Enjoy the respite, and btw, the chicks love it.

Sammy
10th February 2014, 15:17
Metaphor -

Last week, I felt like a body that had been pumped full of bullets.

Then after I wrote the above OP, my friends here walked by, noticed my plight and then began to stomp on my near lifeless shell.

Today I awoke and guess what?

A brand new body!!!

Thanks Friends - this is what makes this forum the greatest project ever and I truly mean that and I am saying thanks - I moved well beyond kit gloves long ago and those who have gotten to know me along the way (fortunately) did not pull any punches

Now, I still see the mountain I was comfortably sitting atop. But I finally felt compelled (late last night) to seek out and watch the Simon Parkes interview. Incredible!

I am diving head first back into life and am starting where I left off wiser for my "near turiyatita" experience.

chocolate
10th February 2014, 15:37
Hi justoneman!
I was on my way out, but I had to stop here.
I have a new video for you to see ;) :
dbh5l0b2-0o

I realized in my personal life I fear things I don't understand, so I try to understand. I cannot live in fear.
That is why, although the video is long and probably a bit boring, may give you an idea why one struggles trying to see oneself in the approval of the outside world.
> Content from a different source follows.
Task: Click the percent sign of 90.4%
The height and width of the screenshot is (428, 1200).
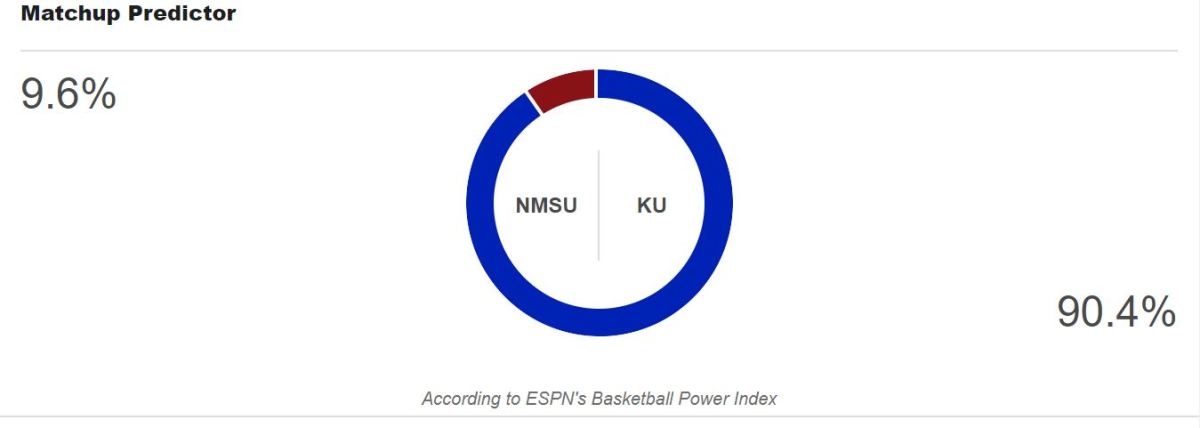Action: click(1159, 312)

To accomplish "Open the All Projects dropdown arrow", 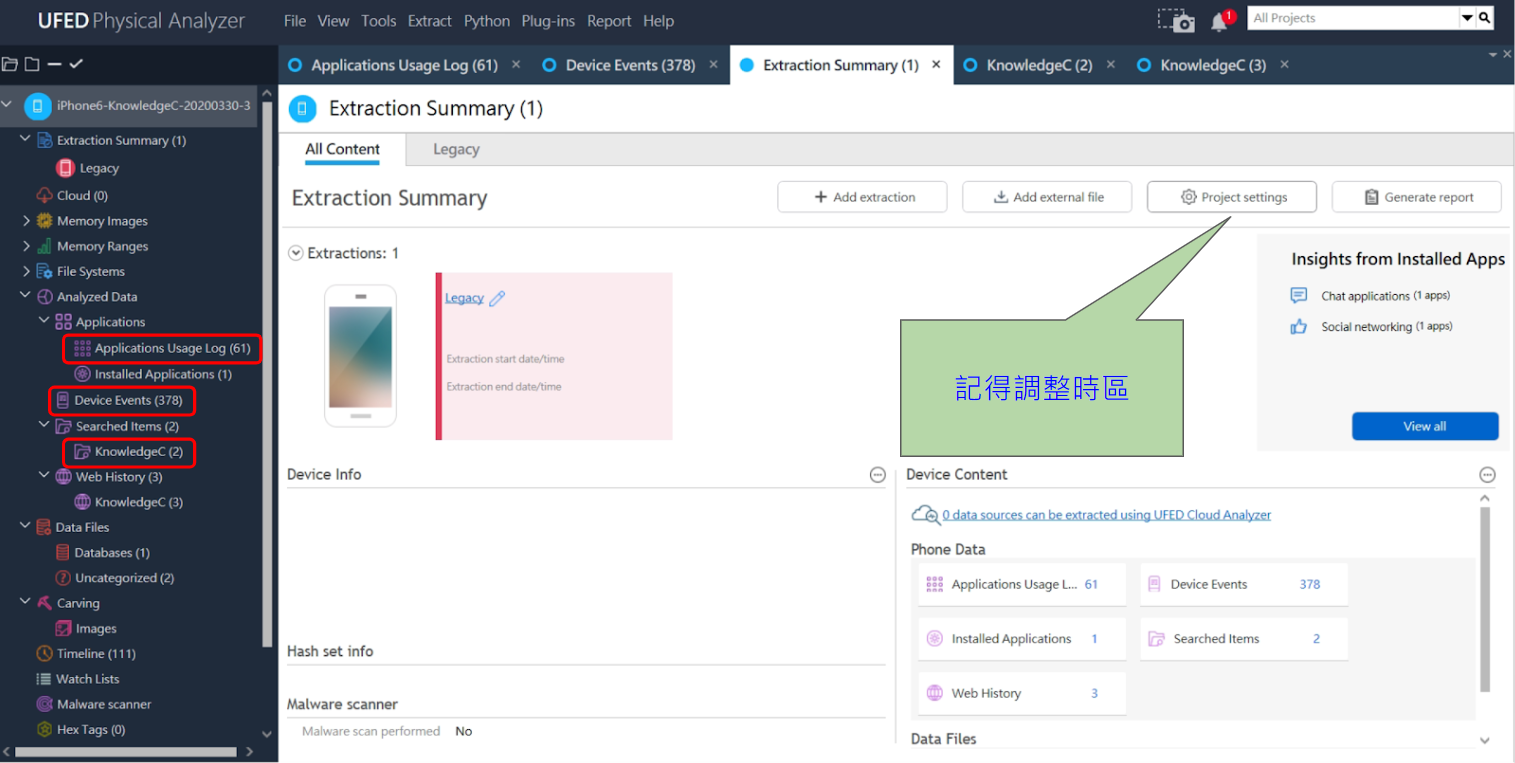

Here on the forum it is a bit of the same reality.
I don't quite fit in, but that is part of my story, and I am okay with it.
I have never been a follower. I always have a very safe place where none of the outside can bother me- I go inside.
There are so many answers there, that when you experience it once it says with you.

In my view you are one of the best and strongest examples of how a person can find his strength coming from the inside.

Can I use the cliche: 'Keep walking' :) ?
And just stop worrying about your ego? It has its purpose.